As human beings we all know that we re going to die, and as a result of that knowledge we attempt to figure out what the purpose of life is. For all of us the purpose of life is different since we all hope to achieve something different. I do not think that we ever consciously decide what the purpose of our life is. But rather, it presents itself to us as we gain knowledge, experience, and age. In my case, for example, I cannot pretend to know what the purpose of my life is. I do; however, know that there are certain things that I want to achieve before I die.

            As I watch people close to me get older I try to understand what makes their lives valuable. Watching these people has made me realize that there is absolutely no purpose to life if we cannot enjoy it. Life is valuable because we get to experience things on our own, we get to learn, love, and grow, but if in the end we are not happy than all of that had no meaning. Therefore, my biggest goal that I thrive to achieve is to be able to look back on my life when I am old and dying, and be happy with that I have accomplished.

            Being happy is a universal search and critical to humanity. Having a world full of unhappy people would led to chaos

            In order to achieve this happiness, there are several things that I think I need. The first and most important being a family that loves me. The person that I most respect in my life is my grandfather. He has not done anything particularly special with his life worth merit, but what he has done is created a family who unconditionally loves him. This family consists not only of children and grandchildren but aunts, uncles, nieces, son in laws, and friends. To me this is his biggest achievement, and I hope that when I grow older I will have a family who is close to each other and who loves each other and will stand by each other through anything.

            Another thing that I would like to accomplish before the end of my life would be to have ethics, which I will stand by. This is valuable to me because my father has always taught me that success is nothing if you do not have ethics. As I began working in the real world and at school I realized that this is true. Its so much easier to get what you want if you take short cuts and hurt others but I would rather achieve what it is I want by being a good and honest person. This idea is not only important to me but also humanity because the reason our society runs the way it does is because there are some people with ethics who keep honesty alive. Without ethics our world would crumble and we would be wild.

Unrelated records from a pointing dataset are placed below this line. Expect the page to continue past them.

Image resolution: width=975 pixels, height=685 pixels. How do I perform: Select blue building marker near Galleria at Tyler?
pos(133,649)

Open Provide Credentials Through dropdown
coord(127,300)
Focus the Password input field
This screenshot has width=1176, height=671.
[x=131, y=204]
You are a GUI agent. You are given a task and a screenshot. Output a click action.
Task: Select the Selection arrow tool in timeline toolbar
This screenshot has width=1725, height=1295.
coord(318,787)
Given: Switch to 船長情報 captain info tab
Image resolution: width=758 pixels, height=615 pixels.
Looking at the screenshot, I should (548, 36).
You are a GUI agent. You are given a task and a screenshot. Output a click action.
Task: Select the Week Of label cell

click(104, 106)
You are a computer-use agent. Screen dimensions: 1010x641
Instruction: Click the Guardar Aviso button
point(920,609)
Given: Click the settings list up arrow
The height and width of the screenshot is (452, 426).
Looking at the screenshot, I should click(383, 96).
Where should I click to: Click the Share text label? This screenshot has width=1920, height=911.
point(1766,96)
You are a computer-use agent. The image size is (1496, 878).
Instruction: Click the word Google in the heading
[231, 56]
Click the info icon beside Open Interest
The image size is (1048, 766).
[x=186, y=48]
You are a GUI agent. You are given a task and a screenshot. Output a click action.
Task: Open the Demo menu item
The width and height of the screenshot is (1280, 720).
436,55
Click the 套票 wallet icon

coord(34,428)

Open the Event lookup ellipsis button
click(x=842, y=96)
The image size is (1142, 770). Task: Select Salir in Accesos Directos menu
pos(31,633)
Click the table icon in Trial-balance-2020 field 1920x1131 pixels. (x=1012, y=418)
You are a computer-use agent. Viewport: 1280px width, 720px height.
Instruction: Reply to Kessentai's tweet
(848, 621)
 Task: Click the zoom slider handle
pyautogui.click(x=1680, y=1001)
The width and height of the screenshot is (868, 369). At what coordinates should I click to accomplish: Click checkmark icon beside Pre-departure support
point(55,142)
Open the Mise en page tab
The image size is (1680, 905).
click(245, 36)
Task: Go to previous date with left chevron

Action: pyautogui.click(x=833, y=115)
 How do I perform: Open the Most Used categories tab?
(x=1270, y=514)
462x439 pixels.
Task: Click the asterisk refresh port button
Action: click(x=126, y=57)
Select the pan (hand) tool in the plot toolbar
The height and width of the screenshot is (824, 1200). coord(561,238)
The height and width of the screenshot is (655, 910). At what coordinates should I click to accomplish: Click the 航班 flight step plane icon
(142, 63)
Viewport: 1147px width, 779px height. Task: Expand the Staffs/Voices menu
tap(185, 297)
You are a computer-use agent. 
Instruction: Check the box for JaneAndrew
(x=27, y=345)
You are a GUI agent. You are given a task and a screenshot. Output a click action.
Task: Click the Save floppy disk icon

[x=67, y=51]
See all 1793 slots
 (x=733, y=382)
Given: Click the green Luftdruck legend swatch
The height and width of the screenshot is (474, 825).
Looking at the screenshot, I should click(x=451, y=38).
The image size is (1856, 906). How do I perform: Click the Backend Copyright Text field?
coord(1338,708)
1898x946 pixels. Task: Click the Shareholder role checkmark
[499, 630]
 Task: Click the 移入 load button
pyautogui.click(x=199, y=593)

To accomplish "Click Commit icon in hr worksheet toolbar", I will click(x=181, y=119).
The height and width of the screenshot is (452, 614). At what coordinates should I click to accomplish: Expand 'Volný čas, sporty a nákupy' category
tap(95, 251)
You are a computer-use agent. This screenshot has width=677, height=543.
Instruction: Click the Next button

            Before establishing exactly what my ethics are; however, another thing that I need to achieve is finding and defining myself. I do not know what I will find, and how I will find it but I hope that before I die I will know who I am. This idea of self-realization goes along with my happiness because I cannot be happy until I know who I am and what I am meant to do. At this moment I think that I know what I have to do, but this can easily change as I get older. Therefore, I hope that my life will be able to define me. I think that it is important for all of humanity that people find themselves because it gives people value and purpose, which in turn gives humanity value.

            One last thing that I truly want to accomplish before the end of my life would be to travel. Travel is important because it helps us accept other cultures and it helps our global awareness. Many problems in our world today were caused by the lack of knowledge and acceptance of other people, cultures, and religions. By traveling I hope to learn and understand the differences in our world. Among the countries I want to visit would be African countries and India.

            Although everyone has different goals in life, I believe that there are goals which are universal. I believe that we are all in our own ways looking for happiness. In my case, I hope that happiness, ethics, family, self-realization, and cultural acceptance will give my life value. I think that the search for the meaning of life has taken place since the beginning of time, and will continue forever. Our lives have been explained in many different ways over the years, whether it be through religion, myth, science, or medicine, we have always attempted to explain our existence. Maybe though, it is better to just live our lives and see where we are taken.